The Whitney pluton is one of four large granitic intrusions that form the young central members of the nested Sierra Crest intrusive suites. Alkali-feldspar (af) megacrysts up to 10 cm-long comprise about 10 volume % of this rock, which grades from granodiorite to granite inward from the pluton’s margins and upward towards its roof across the center of the body. Prior studies of af megacrysts in this pluton and the similar Cathedral Peak pluton suggest megacrysts grew during episodic recharge of persistent magma reservoirs (Moore and Sisson, Geosphere, 2008) over hundreds of thousands of years (Chambers et al., Geology, 2020). Megacryst “sizes” (areas) are nearly constant across the central part of the Whitney pluton, however, implying that megacryst growth either preceded or occurred independently of the crystal fractionation that produced the pluton’s compositional zonation. To understand when and how megacrysts grew in the Whitney pluton it is useful to examine the sizes and shapes of the original igneous af crystals preserved in dikes associated with it.

At least three large granite porphyry dikes cut the pluton and the mineral assemblages and compositions of these dikes suggest they sample magmas from deeper in the pluton that rose into fractures in its solid carapace and the surrounding wall rocks 0.8-1.1 Ma after crystallization at the exposed level. The sizes and shapes of af crystals preserved in the dikes are correlated: large crystals are faceted whereas small ones are anhedral and round. This is a signature of textural coarsening (Holness, Con. Min. Pet., 2018), a process that can occur when heating leads to preferential dissolution of small crystals and subsequent cooling leads to precipitation of the dissolved material onto the larger surviving grains (Johnson and Glazner, Con. Min. Pet, 2010).

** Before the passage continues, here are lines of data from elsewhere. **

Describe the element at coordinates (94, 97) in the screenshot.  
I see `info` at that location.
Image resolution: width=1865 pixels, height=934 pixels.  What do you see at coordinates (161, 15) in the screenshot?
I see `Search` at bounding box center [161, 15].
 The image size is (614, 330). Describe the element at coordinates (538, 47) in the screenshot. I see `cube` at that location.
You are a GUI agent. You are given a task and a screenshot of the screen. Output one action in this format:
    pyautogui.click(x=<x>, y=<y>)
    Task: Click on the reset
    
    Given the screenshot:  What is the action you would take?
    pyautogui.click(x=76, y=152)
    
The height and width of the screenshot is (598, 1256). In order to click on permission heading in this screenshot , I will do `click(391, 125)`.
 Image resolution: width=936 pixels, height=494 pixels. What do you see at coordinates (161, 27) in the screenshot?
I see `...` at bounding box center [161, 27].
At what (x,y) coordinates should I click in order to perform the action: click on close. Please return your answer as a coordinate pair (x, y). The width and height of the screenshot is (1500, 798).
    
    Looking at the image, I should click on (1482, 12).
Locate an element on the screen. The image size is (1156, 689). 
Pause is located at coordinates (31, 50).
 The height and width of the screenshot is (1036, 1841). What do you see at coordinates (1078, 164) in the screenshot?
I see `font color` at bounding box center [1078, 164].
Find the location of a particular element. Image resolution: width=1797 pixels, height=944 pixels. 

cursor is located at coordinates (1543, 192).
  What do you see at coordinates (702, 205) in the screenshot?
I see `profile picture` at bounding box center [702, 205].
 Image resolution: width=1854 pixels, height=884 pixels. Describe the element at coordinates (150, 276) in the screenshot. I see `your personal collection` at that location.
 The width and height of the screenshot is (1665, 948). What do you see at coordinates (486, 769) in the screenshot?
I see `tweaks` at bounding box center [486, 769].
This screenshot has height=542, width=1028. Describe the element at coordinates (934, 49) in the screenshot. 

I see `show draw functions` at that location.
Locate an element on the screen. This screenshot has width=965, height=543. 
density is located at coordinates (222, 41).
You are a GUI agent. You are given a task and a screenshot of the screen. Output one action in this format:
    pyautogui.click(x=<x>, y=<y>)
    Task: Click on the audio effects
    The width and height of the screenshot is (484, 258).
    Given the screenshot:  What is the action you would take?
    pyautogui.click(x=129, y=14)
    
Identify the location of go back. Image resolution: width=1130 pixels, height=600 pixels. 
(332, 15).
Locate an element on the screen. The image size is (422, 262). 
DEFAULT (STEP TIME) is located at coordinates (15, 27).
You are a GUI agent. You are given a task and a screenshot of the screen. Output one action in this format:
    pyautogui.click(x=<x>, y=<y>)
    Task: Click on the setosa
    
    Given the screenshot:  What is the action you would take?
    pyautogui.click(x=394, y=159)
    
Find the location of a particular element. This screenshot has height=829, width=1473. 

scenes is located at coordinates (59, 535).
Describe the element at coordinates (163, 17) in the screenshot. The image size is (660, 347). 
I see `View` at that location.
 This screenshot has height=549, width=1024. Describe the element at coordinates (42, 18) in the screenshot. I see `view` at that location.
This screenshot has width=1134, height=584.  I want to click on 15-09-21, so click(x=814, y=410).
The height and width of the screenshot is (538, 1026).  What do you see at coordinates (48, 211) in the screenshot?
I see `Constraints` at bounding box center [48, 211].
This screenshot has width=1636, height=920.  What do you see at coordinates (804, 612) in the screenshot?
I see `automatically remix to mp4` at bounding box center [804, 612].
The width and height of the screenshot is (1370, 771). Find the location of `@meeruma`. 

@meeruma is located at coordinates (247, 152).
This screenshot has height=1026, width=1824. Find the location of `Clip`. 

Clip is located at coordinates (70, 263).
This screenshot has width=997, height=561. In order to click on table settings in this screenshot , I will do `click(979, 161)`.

Coarsening of af due to repeated dissolution-precipitation is consistent with Moore and Sisson’s proposal that episodic recharge heated and stirred up crystals in the magma reservoir of the central Whitney pluton. The constancy of megacryst sizes across this body suggests, however, that megacrysts grew relatively early and that only after the dynamic process of recharge had begun to wane did differentiation become dominant.